ABOUT THIS EXERCISE:
In the data below, find every line with the string "Reply" and pull it out.

PROVIDED MATERIAL below:

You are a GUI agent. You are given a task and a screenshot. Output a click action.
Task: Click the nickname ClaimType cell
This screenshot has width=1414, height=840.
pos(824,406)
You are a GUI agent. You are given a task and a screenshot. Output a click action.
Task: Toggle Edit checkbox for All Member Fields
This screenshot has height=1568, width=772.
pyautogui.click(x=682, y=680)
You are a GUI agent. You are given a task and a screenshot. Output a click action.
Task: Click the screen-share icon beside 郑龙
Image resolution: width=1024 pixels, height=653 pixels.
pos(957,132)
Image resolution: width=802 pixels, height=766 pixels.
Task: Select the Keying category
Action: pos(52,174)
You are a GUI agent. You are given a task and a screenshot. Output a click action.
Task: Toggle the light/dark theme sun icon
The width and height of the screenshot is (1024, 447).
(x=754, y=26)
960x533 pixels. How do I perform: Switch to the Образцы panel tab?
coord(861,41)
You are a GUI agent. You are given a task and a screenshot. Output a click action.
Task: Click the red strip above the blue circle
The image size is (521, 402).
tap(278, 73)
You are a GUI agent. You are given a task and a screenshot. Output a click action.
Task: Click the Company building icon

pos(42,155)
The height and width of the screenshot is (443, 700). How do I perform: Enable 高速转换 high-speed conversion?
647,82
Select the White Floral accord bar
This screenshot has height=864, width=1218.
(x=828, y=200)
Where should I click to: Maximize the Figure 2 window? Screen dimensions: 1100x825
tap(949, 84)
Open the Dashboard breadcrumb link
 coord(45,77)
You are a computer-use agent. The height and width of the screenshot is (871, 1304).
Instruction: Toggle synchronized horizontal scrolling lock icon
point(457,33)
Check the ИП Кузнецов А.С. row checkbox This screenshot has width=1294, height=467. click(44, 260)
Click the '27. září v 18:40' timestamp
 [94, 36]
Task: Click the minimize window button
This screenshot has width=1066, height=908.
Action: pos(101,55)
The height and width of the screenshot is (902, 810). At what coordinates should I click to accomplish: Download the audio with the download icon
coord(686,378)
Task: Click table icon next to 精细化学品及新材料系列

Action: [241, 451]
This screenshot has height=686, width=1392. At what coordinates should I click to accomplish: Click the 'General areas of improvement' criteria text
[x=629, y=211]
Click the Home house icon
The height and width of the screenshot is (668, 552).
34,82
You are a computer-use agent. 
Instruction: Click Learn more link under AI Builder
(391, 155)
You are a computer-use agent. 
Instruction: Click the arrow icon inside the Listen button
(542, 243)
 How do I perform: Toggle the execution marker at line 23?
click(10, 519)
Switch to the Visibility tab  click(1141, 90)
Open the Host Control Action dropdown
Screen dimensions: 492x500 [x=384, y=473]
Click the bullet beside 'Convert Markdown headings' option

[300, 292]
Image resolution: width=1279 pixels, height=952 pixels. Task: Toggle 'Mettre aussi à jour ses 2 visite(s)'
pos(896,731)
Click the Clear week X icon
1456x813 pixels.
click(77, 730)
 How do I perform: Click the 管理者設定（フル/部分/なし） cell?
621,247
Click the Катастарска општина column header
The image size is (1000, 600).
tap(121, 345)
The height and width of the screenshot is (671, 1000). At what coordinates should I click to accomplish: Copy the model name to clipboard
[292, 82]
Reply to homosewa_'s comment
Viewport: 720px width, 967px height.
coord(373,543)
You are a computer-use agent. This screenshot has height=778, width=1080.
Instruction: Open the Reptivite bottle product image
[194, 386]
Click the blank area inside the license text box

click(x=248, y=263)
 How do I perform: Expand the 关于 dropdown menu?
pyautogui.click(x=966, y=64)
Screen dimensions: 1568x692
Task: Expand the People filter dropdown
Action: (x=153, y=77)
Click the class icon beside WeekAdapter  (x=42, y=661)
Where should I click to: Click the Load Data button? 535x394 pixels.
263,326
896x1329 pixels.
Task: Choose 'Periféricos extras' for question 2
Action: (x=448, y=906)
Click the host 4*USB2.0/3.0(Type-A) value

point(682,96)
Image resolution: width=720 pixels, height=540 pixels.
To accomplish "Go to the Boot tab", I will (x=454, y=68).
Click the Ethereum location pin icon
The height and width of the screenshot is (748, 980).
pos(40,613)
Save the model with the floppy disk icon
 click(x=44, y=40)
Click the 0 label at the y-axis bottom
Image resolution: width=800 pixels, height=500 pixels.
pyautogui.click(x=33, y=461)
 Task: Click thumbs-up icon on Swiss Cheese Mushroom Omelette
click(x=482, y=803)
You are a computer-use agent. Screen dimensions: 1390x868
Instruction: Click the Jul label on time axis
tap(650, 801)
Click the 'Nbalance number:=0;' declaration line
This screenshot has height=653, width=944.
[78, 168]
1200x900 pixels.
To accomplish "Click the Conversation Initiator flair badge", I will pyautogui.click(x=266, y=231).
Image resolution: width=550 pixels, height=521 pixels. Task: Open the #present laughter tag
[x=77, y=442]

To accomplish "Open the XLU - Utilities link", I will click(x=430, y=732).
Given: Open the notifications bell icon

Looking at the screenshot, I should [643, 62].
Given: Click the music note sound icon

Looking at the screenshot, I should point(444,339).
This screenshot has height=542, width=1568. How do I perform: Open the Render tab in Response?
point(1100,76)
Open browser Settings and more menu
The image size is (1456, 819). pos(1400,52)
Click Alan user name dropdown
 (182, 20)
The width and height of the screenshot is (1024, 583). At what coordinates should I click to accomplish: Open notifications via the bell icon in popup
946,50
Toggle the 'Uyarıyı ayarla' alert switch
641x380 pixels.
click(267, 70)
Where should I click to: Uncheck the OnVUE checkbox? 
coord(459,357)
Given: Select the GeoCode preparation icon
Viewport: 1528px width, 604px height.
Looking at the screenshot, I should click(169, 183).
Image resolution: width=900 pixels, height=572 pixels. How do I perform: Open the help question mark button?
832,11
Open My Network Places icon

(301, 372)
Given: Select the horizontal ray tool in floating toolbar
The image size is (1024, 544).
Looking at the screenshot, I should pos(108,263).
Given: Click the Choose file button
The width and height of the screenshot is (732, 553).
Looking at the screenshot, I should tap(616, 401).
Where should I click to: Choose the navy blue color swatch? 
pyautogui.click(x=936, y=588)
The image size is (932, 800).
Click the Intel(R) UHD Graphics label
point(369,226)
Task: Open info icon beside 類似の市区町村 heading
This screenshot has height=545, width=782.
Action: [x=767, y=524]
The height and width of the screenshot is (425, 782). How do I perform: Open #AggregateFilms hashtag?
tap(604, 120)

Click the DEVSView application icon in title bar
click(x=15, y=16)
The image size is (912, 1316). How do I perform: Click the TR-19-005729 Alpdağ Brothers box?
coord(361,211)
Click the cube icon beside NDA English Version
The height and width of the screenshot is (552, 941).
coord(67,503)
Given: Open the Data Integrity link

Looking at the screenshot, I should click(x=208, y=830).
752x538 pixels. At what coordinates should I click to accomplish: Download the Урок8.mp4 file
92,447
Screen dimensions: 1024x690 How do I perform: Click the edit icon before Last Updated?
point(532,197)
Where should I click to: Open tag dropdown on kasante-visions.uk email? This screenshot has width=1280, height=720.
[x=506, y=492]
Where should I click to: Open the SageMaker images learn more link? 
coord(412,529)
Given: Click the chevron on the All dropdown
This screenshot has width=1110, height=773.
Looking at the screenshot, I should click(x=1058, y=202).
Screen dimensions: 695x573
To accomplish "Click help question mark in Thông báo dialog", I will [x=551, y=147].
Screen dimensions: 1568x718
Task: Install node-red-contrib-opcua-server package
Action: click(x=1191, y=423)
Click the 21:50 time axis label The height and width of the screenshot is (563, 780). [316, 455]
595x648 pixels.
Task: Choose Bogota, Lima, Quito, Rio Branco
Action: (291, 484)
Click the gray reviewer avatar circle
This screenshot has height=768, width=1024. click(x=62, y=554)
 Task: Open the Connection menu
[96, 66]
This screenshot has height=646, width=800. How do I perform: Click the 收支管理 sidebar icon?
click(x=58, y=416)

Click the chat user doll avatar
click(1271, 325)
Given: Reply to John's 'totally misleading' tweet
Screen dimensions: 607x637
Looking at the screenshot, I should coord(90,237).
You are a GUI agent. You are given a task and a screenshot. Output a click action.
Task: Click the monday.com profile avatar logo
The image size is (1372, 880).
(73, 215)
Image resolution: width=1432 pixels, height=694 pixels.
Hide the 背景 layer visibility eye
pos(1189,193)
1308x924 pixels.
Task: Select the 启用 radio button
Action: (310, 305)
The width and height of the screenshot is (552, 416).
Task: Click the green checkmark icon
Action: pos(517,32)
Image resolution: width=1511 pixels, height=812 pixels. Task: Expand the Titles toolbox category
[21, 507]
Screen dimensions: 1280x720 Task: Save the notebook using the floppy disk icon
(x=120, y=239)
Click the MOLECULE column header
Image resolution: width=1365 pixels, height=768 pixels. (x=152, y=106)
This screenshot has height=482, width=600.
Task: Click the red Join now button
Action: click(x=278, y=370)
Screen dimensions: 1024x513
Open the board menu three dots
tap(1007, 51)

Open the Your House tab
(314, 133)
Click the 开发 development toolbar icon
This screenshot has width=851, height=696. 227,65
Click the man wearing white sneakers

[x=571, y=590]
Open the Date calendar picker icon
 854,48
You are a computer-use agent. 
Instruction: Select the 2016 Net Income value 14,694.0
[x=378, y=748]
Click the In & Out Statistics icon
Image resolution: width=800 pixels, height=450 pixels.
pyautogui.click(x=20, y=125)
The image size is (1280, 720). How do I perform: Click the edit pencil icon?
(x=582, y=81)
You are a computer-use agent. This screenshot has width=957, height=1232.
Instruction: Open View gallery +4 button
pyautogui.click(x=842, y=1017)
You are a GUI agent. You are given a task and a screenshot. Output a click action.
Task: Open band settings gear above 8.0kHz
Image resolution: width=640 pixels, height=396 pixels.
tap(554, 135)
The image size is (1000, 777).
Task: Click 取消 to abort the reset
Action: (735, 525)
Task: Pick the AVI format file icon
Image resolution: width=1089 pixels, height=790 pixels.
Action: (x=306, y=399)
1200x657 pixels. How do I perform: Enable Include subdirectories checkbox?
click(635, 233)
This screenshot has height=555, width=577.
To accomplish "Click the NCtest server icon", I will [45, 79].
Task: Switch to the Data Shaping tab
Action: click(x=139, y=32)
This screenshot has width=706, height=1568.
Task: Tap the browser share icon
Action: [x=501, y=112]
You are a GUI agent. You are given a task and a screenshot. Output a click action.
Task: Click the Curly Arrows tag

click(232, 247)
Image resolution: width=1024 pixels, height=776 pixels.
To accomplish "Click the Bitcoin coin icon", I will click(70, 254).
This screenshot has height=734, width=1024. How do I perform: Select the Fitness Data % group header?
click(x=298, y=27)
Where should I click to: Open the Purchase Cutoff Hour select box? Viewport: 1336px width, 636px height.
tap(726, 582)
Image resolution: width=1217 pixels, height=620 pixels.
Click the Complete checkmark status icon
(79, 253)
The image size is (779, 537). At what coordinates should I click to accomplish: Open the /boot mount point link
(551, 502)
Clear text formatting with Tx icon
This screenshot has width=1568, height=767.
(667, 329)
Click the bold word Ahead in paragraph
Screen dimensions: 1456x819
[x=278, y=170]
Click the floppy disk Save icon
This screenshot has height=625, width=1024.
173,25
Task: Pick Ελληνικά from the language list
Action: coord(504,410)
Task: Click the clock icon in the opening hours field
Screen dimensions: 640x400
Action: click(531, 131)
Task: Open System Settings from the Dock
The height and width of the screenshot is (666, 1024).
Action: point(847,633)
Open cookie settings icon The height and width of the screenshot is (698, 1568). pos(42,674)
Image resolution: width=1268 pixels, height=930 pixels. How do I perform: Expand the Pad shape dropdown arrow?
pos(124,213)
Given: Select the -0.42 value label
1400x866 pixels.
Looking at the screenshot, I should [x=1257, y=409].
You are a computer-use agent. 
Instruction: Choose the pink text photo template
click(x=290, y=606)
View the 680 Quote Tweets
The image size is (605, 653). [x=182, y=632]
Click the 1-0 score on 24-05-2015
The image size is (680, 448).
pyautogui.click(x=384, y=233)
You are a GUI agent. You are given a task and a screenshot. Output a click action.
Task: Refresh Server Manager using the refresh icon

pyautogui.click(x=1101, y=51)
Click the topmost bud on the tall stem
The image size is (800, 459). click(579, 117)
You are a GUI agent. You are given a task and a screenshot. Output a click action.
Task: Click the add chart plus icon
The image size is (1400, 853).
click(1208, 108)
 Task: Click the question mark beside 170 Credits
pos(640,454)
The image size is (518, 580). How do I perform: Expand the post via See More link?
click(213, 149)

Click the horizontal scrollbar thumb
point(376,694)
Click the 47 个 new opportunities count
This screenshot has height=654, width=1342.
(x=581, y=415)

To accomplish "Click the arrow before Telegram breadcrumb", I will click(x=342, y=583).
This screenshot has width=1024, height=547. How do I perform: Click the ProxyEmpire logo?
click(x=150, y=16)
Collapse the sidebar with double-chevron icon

End of PROVIDED MATERIAL.

COMPLETED EXERCISE:
Reply to homosewa_'s comment
Given: Reply to John's 'totally misleading' tweet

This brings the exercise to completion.